İşin özeti “Bu iktidar masaya yumruğunu vurdu” diye düşünmek ve saraydakinin “İnşallah Başbakanımız 3.5 milyarı alıp gelecek” sözlerine aldanıp sevinmek yanlış.
ÇOK GÜLDÜMAstrolog bile söylüyor, artık başkanlığa geçelim
Habertürk televizyonunda bir astrolog son günlerin astrolojik durumunu anlatıyor.
Önceki gün büyük güneş tutulması oldu ya, üstüne bir de “yeni ay” dönemi girdi, astrologların en sevdiği dönemler bunlar.
Ekrandaki astrolog Zeynep Turan dünyanın yaşlandığını artık öksürmeye başladığını, içine girdiğimiz dönemin bazı gerginliklerin yaşanmasına açık olduğunu söylüyor.
Buraya kadar güzel.
Sonra lafı her nasılsa Cumhurbaşkanına getiriyor ve “Balık burcu olan sayın Cumhurbaşkanımız için de önemli bir dönem. Çok ciddi kararlar alacak çok önemli konuşmalar yapacak, ayrıca bu yıl başkanlık da görülüyor” diyor.
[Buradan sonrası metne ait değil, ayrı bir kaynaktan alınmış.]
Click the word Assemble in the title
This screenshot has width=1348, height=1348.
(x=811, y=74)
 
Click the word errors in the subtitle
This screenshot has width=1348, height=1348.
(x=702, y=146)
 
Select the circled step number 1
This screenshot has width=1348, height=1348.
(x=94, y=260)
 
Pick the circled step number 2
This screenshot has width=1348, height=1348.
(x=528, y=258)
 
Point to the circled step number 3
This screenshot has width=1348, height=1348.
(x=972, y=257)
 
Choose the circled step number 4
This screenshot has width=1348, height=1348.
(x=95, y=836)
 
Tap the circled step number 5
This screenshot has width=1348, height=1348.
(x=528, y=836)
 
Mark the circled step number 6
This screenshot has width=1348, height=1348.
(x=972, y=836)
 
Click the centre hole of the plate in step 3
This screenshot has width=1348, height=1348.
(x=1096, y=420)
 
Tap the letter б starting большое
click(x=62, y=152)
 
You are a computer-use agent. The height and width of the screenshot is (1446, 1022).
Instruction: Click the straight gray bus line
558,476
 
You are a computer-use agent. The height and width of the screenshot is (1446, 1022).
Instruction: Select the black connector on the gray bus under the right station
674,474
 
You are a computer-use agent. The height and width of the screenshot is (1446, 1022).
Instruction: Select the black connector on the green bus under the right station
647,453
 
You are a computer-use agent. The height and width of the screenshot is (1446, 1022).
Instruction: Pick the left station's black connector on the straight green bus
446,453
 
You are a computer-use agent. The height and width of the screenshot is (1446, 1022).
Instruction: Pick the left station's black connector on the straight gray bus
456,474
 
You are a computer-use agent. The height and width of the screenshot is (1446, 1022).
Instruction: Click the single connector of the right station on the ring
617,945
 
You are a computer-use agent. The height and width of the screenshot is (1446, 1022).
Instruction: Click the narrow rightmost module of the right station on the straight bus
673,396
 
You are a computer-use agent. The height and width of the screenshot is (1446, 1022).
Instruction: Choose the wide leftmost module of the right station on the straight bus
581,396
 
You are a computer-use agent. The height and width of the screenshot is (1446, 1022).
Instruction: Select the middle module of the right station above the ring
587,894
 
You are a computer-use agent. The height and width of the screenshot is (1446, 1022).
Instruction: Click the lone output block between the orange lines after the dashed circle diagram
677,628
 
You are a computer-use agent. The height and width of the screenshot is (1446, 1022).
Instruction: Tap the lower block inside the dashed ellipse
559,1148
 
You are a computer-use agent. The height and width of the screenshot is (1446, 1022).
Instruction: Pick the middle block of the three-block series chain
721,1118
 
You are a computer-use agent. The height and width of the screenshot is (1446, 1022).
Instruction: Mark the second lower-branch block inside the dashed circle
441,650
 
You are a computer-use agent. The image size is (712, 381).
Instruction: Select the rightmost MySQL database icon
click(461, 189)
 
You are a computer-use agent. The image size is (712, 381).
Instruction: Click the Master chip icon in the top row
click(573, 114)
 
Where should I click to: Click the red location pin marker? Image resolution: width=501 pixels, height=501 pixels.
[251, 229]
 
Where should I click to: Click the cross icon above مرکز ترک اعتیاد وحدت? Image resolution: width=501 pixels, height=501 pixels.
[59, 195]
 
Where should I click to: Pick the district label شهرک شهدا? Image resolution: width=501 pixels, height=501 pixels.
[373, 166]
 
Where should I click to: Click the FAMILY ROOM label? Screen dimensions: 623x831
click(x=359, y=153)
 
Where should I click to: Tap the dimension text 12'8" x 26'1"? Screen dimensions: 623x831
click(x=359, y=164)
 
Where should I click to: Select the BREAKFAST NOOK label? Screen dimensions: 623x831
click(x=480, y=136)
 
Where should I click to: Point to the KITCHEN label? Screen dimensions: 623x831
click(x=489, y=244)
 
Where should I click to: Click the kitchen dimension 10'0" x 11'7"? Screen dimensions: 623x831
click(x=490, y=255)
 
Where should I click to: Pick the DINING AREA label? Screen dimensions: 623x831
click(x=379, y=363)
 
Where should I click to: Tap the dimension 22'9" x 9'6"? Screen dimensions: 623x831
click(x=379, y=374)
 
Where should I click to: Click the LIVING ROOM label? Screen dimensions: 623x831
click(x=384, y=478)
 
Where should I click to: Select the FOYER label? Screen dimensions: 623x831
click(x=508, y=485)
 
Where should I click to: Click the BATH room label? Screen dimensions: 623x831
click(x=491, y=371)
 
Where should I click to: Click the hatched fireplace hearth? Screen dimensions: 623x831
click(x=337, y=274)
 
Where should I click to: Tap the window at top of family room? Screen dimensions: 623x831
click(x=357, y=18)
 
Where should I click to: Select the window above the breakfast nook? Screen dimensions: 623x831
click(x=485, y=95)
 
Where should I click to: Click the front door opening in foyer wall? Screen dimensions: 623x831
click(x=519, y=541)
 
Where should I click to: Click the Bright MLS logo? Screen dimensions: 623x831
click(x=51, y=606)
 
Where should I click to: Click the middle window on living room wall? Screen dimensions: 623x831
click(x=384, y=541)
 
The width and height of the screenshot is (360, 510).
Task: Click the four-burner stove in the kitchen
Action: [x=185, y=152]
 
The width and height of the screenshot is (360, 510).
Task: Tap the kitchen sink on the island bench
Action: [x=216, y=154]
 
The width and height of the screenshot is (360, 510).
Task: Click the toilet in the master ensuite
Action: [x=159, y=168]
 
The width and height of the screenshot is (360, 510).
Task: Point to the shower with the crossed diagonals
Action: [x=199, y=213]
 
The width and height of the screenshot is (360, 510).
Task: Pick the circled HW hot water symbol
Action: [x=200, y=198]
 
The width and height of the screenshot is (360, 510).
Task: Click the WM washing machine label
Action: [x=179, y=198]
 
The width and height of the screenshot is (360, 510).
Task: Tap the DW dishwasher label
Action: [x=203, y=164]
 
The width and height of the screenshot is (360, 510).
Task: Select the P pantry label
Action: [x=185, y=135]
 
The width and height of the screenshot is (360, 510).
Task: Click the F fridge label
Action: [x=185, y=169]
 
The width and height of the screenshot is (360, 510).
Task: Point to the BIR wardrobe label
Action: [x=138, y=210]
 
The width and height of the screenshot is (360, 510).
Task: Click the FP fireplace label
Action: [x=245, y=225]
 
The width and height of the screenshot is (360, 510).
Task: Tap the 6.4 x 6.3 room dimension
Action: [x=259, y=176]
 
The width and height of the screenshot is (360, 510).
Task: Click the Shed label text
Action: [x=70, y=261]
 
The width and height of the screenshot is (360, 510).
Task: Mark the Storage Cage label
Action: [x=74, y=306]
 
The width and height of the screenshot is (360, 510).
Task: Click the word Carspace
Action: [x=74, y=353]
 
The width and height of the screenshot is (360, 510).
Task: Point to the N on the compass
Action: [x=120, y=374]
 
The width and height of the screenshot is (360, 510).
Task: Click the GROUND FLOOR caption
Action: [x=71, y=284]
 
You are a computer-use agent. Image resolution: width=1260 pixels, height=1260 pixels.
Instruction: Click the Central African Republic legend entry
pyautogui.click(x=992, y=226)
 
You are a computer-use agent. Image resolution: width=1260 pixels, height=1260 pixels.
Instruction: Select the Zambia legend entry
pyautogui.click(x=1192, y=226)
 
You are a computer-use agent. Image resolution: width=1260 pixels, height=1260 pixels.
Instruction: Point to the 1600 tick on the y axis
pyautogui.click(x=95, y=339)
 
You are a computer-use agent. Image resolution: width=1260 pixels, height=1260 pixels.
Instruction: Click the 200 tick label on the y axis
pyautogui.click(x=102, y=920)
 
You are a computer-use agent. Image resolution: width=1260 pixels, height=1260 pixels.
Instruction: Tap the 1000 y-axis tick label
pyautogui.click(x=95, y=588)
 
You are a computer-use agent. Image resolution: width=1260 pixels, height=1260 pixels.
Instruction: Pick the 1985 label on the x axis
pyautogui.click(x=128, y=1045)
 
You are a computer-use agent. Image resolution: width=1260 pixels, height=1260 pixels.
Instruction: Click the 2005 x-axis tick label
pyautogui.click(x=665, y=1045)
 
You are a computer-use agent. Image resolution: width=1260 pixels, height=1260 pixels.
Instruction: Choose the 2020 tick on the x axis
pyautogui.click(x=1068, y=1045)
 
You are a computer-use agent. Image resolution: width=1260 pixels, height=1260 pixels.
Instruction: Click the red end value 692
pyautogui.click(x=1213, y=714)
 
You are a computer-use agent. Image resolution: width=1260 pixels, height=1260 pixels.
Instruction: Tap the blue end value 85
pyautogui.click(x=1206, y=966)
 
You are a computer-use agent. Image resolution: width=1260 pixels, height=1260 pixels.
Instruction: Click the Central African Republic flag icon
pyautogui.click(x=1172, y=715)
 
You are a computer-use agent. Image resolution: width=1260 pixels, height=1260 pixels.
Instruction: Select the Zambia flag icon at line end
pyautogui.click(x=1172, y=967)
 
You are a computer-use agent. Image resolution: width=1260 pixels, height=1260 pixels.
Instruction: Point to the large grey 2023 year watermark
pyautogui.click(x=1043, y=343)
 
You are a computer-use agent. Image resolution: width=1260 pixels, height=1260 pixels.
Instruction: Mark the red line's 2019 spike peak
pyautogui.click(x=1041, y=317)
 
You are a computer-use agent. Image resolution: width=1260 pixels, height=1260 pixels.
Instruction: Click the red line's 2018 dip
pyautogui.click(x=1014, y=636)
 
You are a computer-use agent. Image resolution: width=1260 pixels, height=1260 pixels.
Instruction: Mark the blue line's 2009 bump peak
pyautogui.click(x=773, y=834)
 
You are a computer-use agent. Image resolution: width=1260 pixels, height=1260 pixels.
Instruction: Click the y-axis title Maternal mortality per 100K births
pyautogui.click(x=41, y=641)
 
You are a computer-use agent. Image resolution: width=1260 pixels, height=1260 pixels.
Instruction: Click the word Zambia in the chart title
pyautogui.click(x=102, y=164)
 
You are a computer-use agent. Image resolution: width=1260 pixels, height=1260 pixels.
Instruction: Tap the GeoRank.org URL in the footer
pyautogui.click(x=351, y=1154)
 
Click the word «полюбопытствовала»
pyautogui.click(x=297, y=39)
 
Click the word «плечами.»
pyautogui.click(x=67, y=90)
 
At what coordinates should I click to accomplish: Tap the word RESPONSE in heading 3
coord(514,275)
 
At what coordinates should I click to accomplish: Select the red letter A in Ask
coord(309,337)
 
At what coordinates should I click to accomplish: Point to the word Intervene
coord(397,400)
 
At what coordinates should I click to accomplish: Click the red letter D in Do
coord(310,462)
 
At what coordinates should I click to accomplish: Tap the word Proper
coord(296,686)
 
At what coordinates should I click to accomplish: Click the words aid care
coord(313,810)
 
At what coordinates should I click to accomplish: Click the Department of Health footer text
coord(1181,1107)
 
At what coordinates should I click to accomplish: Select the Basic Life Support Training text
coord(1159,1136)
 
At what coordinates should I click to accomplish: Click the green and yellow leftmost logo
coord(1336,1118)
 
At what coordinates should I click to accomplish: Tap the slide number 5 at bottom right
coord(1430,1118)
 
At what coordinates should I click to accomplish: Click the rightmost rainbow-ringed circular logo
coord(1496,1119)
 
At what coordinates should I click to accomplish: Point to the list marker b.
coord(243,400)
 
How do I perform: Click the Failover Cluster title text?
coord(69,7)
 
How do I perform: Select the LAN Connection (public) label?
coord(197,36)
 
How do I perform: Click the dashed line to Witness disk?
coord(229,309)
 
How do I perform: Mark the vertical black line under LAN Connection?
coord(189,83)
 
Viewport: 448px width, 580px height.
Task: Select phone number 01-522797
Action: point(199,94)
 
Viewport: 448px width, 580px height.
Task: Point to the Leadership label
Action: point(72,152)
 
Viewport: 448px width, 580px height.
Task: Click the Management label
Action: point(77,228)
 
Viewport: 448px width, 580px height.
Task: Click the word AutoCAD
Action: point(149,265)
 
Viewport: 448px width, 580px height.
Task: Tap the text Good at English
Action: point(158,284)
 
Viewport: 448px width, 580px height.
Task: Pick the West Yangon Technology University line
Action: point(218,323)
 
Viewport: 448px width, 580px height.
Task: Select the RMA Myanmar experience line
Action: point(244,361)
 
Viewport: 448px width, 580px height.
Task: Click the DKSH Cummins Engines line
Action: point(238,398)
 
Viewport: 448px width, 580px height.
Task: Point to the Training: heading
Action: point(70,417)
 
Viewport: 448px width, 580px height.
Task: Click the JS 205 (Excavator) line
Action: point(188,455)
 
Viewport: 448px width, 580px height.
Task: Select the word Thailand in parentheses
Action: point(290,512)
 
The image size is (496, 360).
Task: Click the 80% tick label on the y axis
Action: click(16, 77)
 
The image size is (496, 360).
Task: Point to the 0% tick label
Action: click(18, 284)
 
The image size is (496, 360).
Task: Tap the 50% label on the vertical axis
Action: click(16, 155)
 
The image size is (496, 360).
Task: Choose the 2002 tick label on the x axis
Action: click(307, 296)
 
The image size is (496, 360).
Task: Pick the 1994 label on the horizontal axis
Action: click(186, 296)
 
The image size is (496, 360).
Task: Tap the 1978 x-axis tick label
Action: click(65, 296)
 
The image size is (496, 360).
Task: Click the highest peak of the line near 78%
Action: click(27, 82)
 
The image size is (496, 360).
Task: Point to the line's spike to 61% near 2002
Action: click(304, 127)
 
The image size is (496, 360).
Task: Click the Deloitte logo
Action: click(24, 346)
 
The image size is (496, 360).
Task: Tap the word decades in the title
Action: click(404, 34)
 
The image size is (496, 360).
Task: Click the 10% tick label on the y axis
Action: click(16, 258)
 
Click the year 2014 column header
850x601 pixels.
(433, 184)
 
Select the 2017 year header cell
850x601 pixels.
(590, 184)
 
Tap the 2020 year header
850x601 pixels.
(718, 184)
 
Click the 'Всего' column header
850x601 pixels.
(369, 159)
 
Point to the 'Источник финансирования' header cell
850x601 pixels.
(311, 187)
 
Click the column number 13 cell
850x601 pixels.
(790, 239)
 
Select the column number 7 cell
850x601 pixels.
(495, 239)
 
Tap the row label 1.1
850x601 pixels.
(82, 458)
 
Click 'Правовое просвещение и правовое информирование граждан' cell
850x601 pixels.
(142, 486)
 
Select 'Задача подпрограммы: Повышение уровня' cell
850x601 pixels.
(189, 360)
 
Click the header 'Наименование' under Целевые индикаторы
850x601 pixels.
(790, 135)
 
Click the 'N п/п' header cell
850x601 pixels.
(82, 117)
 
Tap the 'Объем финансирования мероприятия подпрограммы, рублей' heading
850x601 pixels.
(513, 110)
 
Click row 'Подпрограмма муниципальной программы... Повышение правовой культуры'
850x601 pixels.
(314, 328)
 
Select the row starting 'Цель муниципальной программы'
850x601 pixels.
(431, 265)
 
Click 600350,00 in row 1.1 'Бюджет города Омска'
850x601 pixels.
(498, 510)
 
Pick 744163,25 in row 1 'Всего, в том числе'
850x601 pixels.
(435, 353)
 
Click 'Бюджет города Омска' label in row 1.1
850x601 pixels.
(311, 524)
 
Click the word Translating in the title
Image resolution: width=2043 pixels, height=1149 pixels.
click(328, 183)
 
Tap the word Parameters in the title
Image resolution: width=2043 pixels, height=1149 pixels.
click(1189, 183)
Artık gerçekten astroloji haritasında böyle mi gördü yoksa “valla herkes yalakalık yarışında, ben de bir şey söyleyeyim faydası olur” diye mi düşündü bilemem.
Ama astrologlar da söylediğine göre, kim tutar sizi yürüyün başkanlık sistemine..
MERAK ETTİĞİ ŞEYLERHangi mültecileri alıyoruz hangilerini veriyoruz?
Avrupa Birliği ile yapılan zirvede aklıma takılan konulardan biri Türkiye’nin “teklif” olarak sunduğu bir madde.
Buna göre Türkiye Avrupa ülkelerine kontrolsüz olarak geçmiş mültecileri geri alacak. Ancak bunun karşılığında her mülteci için bir Suriyeli mültecinin alınmasını istiyor.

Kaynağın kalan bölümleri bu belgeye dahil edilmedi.